Around 50 million people worldwide have chronic hepatitis C, with about 1 million new infections each year. Roughly 242,000 people died from the disease in 2022, mostly from liver cirrhosis and liver cancer that developed over years of undetected infection.
Like hepatitis B, the virus can linger on surfaces. Research published in The Journal of Infectious Diseases found that hepatitis C remained infectious on dry surfaces at room temperature for up to six weeks. This has implications for any situation where someone might contact another person’s dried blood: shared razors, toothbrushes, nail clippers, or unsterilized tattoo and piercing equipment.
Sexual transmission of hepatitis C is possible but much less common than with hepatitis B. The risk increases with practices that involve blood exposure, such as rough sex or sex during menstruation. Mother-to-child transmission occurs in about 4 to 8 percent of pregnancies where the mother is infected, far lower than the rates seen with hepatitis B.
Hepatitis D: Only With Hepatitis B
Hepatitis D is unusual because it can only infect people who already have hepatitis B. The virus is incomplete on its own and needs the hepatitis B virus’s outer shell to replicate.

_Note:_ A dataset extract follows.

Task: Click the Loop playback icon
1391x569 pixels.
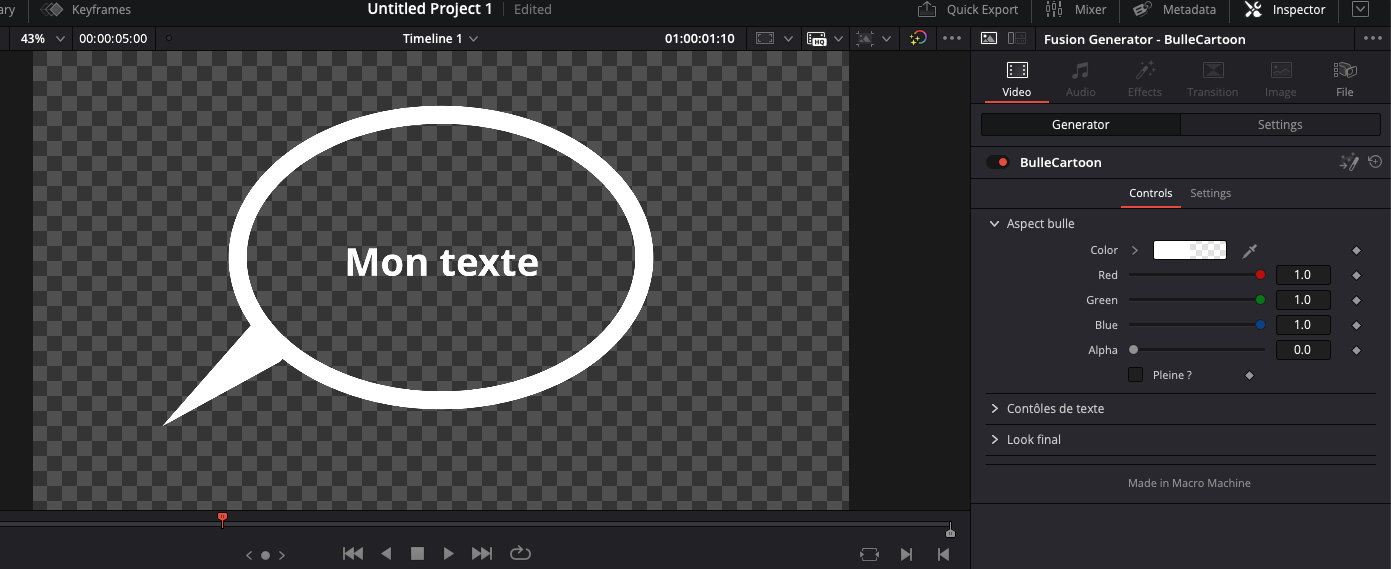Action: 520,553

You can catch both viruses at the same time (co-infection) or acquire hepatitis D after already having hepatitis B (superinfection). The transmission routes are the same as hepatitis B: infected blood, sexual contact, and shared needles. Preventing hepatitis B through vaccination effectively eliminates the risk of hepatitis D as well.
Hepatitis E: Similar to A, With a Twist
Hepatitis E spreads through contaminated water and food, much like hepatitis A. In developing regions, large outbreaks are typically tied to water supplies contaminated with sewage. In higher-income countries, hepatitis E also spreads through undercooked pork and wild game, particularly deer and boar. This animal reservoir makes hepatitis E somewhat unique among the hepatitis viruses. Person-to-person spread is less common than with hepatitis A.

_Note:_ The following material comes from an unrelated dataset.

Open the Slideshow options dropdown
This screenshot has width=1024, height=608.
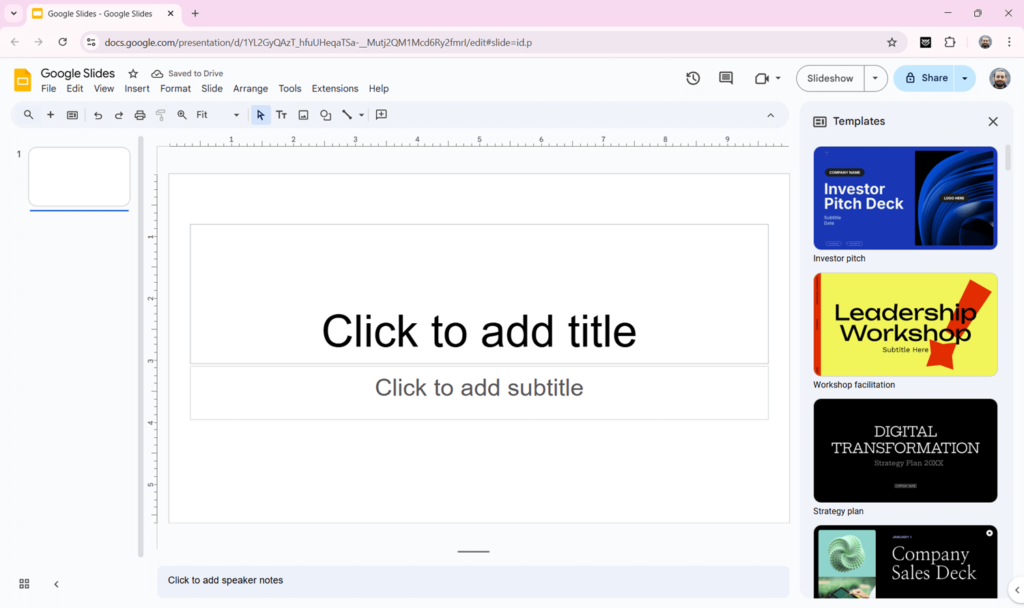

How Quickly Symptoms Appear
Symptoms of acute viral hepatitis, when they show up at all, can appear anywhere from 2 weeks to 6 months after exposure depending on the type. Many people with viral hepatitis never develop noticeable symptoms during the early phase. This is particularly true for hepatitis B and C, where infections can remain silent for years or even decades while gradually damaging the liver. By the time symptoms like fatigue, yellowing of the skin, dark urine, or abdominal pain appear, significant liver damage may already be underway.
This long silent period is one reason hepatitis C remains so underdiagnosed globally. Of the estimated 50 million people living with chronic hepatitis C in 2022, only about 36 percent knew they were infected.
Who Faces the Highest Risk
Your risk depends heavily on which type of hepatitis you’re talking about. For hepatitis A and E, the biggest risk factors are traveling to regions with poor sanitation, eating raw or undercooked shellfish, and consuming imported produce that may have been handled or irrigated under unsafe conditions.
For hepatitis B and C, higher-risk groups include people who inject drugs, healthcare workers exposed to needlesticks, sexual partners of infected individuals, people who received blood transfusions before routine screening (early 1990s for hepatitis C), and infants born to infected mothers. Getting tattoos or piercings in unregulated settings also raises the risk, since non-sterile needles and ink can carry both viruses.
Vaccines exist for hepatitis A and B, and the hepatitis B vaccine also protects against hepatitis D. There is no vaccine for hepatitis C, making avoidance of blood-to-blood contact the primary prevention strategy. For hepatitis A, basic food safety measures matter: washing hands thoroughly after using the bathroom and before preparing food, drinking treated water when traveling, and being cautious with raw shellfish and imported berries or other produce linked to past outbreaks.